Defiance

QA137 QUESTION: I have been offered freedom recently, and I feel I am at sort of the threshold of it. The world that would occur if I were free, seems utterly simple and familiar. It also seems that I would have to somehow defy everything my parents ever taught me, and I have a problem with making this decision.

ANSWER: No, it is not that you have to defy them. Defiance is something entirely different. What you have to do is question and choose deliberately and knowingly, while defiance is a blind, compulsive thing.

In fact, the lack of freedom you still experience in this respect is, partly at least, the result of your own defiance and your own anger and your own warfare against your parents. That is defiance. When you question and deliberate and say, “Well, yes, here is what they say; this makes sense. I also agree with this, and I also adopt this view or this value, because I think this is the best.” You come to it on your own.

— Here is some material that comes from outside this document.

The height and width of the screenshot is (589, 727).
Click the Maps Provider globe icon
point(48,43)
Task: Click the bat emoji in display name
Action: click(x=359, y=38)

And others say, “No, I do not agree. For them this was right, or maybe they were wrong in this; they were human beings too. I do not go along with this.” Then, that is not defiance. It is not a blind, across the board, action or inner activity. It is a deliberate choosing, each in its own way. And that is freedom.

For you can only be free if you do not need ready-made answers. He who needs a rule that covers every alternative cannot be free. He must obey the rules. He does not choose freely. It is a blind action. Consequently, he fluctuates between obedience and fear on the one hand, and rebellion on the other. What you have to do is not defy – you have to choose.

The conflict you now see can be simplified. There’s a common denominator that is the following. You experience yourself as the child. As the child, you can only argue your right point and win as a child wins, or lose, because the child is by nature the weaker one. If you experience yourself as an adult who makes his free decision, you will not even get into the position of arguing or proving your right point.

Since you still experience yourself as a child, you experience yourself in fighting for your rights always from the vantage point of the weaker child that has to fight as a child fights. And therefore it’s no coincidence that you use the word defiance. For in true strength, there is no defiance. True strength knows its own power, and it’s very calm. It says Yes or No very calmly, in a very relaxed way.

It may have to say No regrettably, because the No may also be against his own inclination. But it nevertheless is capable to say No in a relaxed, unargumentative way. It knows its own strength, and that you will only reach when you realize that you are no longer a child in regard to one parent.